Table 3. Information available to cattle buyers for feeder cattle from San Francisco Bay Area ranches and impact on sale price.
Buyer's decisions are not only influenced by the supply of cattle at the market but also by the available forage or feed, or processing capacity. For example, one buyer remarked that he was placing fewer cattle on grass because there were far fewer acres of irrigated pasture available in the Klamath Basin, Oregon than 5 or 6 years ago. Instead, he was buying cattle to place in a feedyard in Washington, where by-products from processing potatoes and distillers grain keep feed costs down.

........

> **EXERCISES**:
**1)** According to the passage on cattle buyers, where was one buyer sending cattle instead of putting them on grass?
**2)** Pull out every line of the rows that contains the string "Instruction", matching case exactly.
The rows have no connection to the text above.

........

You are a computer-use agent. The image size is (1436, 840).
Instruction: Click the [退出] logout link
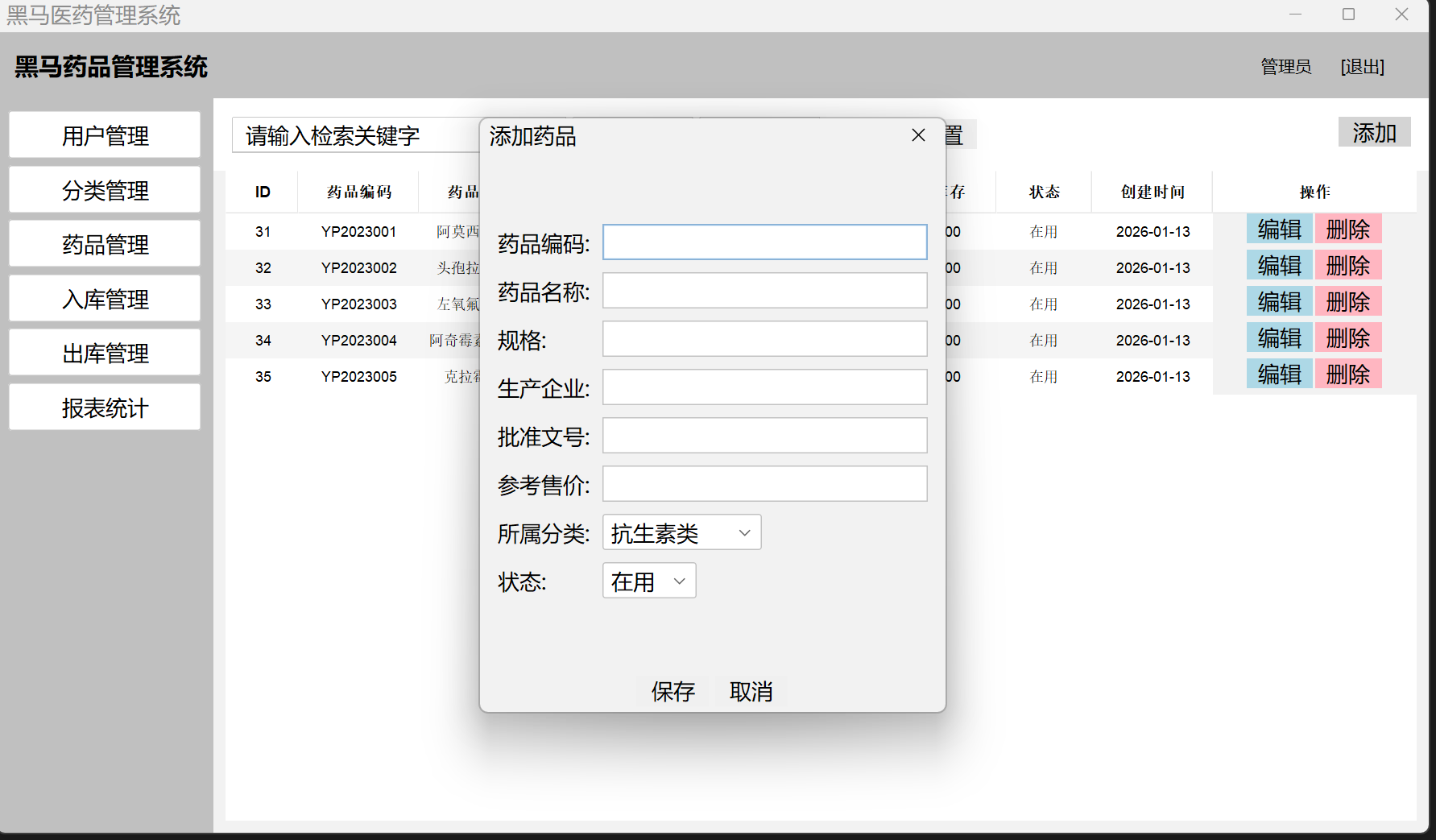point(1362,67)
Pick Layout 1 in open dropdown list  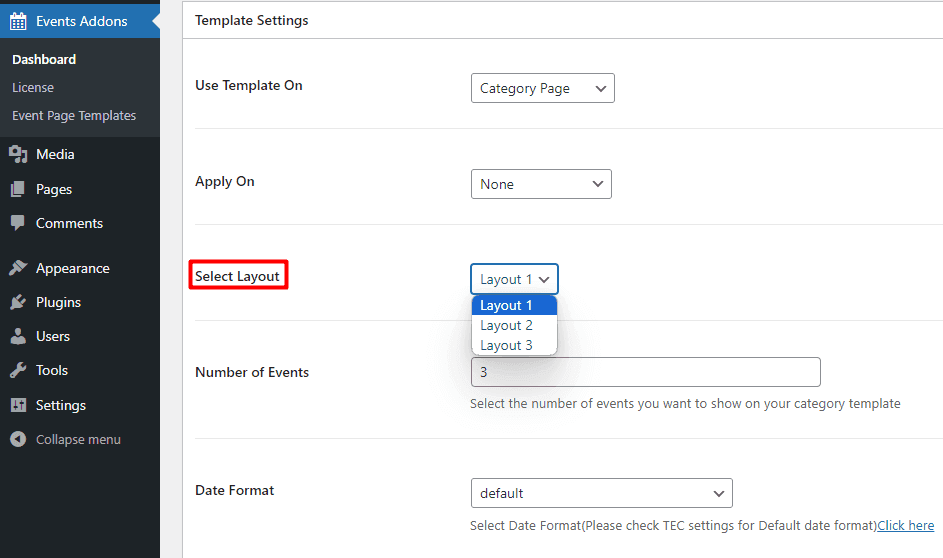coord(506,305)
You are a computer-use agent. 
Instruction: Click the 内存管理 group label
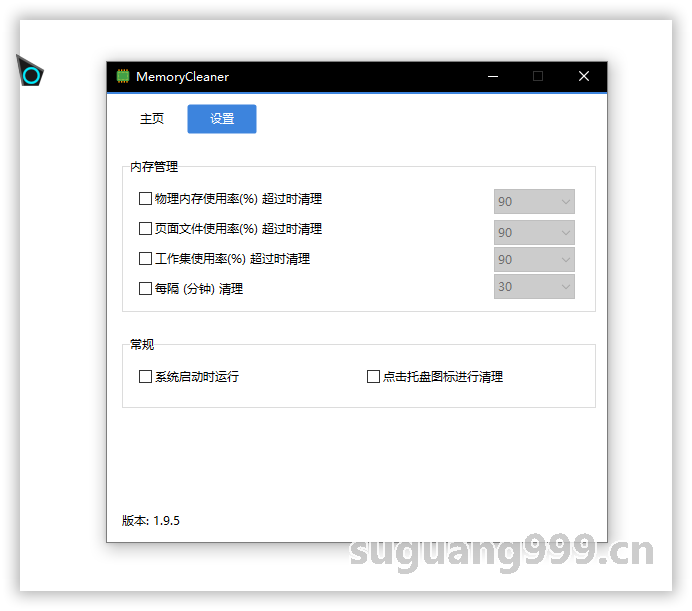pyautogui.click(x=154, y=167)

........

> **RESPONSES IN ORDER**:
**1)** To a feedyard in Washington.

**2)**
Instruction: Click the [退出] logout link
Instruction: Click the 内存管理 group label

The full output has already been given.